Thursday, July 21, 2016

games, part 6

by harold p sternhagen writing as "ralph desmond"

being a sequel to fun

illustrated by konrad kraus

originally appeared in the july through october 1952 issues of walloping midnight stories magazine

editorial consultant: Prof. Dan Leo

for previous episode, click here

to begin at the beginning, click here

jenny was restless, as she usually was when she didn’t have enough to do.

of course if she had anything to do, she would be complaining about it.

on the whole, mrs baxter preferred jenny complaining to jenny with nothing to do but sit around and sulk.

and think.

think about the stuff dreams are made of.

like $90,000.

the $90,000 buried in the cellar of the boarding house.

the $90,000 mrs baxter’s late husband jeff miller had robbed from the thomasville bank on “bloody tuesday” four long years ago, with his partner ray “frogman” williamson.

the f b i and the police of six states were still looking for jeff and the frogman, and their unlovely visages could be seen on “wanted” posters throughout the u s a, canada, and mexico.

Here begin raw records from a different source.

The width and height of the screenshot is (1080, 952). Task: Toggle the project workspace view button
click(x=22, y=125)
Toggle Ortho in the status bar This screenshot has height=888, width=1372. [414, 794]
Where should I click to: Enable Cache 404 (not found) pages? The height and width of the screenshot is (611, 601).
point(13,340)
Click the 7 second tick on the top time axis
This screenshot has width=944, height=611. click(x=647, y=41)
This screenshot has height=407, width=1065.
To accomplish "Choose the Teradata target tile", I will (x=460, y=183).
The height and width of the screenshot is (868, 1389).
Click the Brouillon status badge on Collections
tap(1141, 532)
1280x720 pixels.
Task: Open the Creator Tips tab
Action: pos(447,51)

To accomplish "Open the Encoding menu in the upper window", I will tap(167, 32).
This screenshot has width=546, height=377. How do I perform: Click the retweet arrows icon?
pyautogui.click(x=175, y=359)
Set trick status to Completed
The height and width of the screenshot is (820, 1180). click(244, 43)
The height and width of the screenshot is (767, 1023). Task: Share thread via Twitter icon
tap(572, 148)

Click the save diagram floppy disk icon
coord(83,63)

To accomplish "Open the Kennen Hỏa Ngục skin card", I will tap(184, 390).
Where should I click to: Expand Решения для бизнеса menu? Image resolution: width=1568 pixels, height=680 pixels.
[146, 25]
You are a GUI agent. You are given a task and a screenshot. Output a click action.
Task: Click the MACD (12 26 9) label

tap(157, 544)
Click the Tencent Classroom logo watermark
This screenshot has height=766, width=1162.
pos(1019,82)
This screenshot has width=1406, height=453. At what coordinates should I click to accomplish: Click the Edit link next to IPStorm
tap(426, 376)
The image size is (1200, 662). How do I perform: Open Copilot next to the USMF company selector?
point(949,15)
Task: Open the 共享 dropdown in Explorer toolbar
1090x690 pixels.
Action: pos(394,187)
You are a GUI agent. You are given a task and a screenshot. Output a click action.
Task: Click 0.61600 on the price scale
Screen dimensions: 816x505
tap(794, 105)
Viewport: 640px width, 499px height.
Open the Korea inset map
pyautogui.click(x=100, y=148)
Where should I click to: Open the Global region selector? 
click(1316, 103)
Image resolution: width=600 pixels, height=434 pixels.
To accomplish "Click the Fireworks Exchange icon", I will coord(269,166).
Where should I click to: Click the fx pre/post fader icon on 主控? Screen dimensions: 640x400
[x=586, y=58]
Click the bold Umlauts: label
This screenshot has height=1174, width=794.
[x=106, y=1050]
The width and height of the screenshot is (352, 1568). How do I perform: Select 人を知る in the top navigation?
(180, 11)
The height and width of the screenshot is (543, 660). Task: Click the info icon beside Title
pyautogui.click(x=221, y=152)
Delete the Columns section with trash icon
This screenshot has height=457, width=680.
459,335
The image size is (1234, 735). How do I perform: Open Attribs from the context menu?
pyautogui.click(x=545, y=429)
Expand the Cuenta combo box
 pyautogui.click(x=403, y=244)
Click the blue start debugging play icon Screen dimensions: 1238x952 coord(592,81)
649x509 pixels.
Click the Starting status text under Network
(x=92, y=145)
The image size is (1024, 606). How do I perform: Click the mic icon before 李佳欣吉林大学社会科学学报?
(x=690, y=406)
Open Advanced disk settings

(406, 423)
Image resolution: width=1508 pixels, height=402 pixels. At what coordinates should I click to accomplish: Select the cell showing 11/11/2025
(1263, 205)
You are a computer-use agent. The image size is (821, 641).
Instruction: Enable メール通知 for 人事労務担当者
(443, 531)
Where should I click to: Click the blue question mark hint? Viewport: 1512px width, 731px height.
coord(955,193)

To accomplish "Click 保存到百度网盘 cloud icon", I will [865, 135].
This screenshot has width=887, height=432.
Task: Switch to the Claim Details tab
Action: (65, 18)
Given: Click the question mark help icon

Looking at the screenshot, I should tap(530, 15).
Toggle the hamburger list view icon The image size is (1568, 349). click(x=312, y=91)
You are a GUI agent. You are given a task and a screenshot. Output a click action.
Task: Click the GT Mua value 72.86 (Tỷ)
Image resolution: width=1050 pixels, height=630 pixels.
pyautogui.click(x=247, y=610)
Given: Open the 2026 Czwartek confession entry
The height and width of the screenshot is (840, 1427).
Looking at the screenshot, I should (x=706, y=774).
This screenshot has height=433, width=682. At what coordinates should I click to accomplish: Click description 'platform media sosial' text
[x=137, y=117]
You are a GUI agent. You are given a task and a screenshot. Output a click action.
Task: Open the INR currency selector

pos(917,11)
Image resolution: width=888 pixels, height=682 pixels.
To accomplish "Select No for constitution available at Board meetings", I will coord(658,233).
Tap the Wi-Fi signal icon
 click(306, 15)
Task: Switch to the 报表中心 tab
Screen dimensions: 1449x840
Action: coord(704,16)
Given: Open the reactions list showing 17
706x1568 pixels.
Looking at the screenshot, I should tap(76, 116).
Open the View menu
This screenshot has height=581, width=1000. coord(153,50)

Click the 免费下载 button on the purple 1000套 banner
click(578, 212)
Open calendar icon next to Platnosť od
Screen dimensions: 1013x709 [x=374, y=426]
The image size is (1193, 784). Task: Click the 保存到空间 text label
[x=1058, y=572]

what the lawmen did not know was that jeff and frogman had had a falling out after the robbery, with jeff calling the frogman a hot headed fool and blaming him for the gunfire at the bank.

frogman had drawn on jeff and shot him dead.

but then brenda - jeff’s wife - had shot the frogman in the back.

brenda and her stepdaughter jenny - jeff’s daughter by his first wife - had buried the two defunct desperadoes in the woods behind an abandoned mill a few miles outside harrisville.

and made off with the $90,000.

they hitched a ride to the next town and caught a bus to bainville, two states over.

brenda had never even heard of bainville, did not know anybody there, and nobody knew her.

at the time jenny was only thirteen years old, a not very bright but docile child who did not seem at all broken up by jeff’s death and was content to go along and get along with brenda.

brenda knew enough not to call attention to themselves by spending the money in an ostentatious manner.

she had a little money of her own saved up and she peeled off some of the older looking bills from the robbery and bought a house in bainville and set it up as a boarding house.

she decided to call herself the widow “mrs baxter”. jenny kept the name “jenny miller”. it was a common enough name and brenda was afraid she might forget to use a new one.

brenda thought some of the money from the bank might be “hot” and traceable and a story she read in the st louis post-dispatch seemed to confirm her fears.

so brenda and jenny wrapped the money up in several layers of burlap and buried it in the cellar of the boarding house.

the boarding house prospered.

it became known for two things.

one, its respectability. brenda did not want any riffraff or hoodlums who might recognize her coming around so she tried to cut down on the possibility of such an occurrence by making it known that “respectable” was not just a word with her but something she took seriously.

and the other thing the boarding house became known for was “mrs baxter”’s pies, especially her apple and blueberry pies.

the pies became a profitable sideline. however, brenda had to make them herself, as jenny was useless at baking them or cooking or baking much of anything.

brenda wore her hair in a tight bun, did not use lipstick or makeup, and put on thirty pounds eating her own famous pies. she grew confident that no one would recognize her as the notorious gunman jeff miller’s “moll”.

jenny was a sullen but not rebellious teenager. she attended the local schools but did not make any friends. she was lazy and never did the simplest things without being told.

it was her job to make the beds but she had to be told every day, “jenny, make the beds”.

brenda gave jenny a small allowance and she spent it mostly on nail polish and eye liner.

jenny had no use for boys. her only real vice was occasionally swiping and smoking brenda’s cigarettes.

she smoked the cigarettes in the basement, down with the buried loot.

there was a little cot down there, to be brought upstairs if a guest with children showed up, and jenny would lie on it and puff brenda’s herbert tareytons and daydream.

she did not dream about boys or men, but she did dream about having nice things.

like having a bed for herself big enough for five people, and a closet the size of the state of missouri filled with nice dresses and shoes…

and right beside her as she dreamed was the stuff to get these things…

90 grand…

the stuff dreams were made of….

and that was how things stood at mrs baxter’s respectable boarding house when hal and duke and cindy showed up.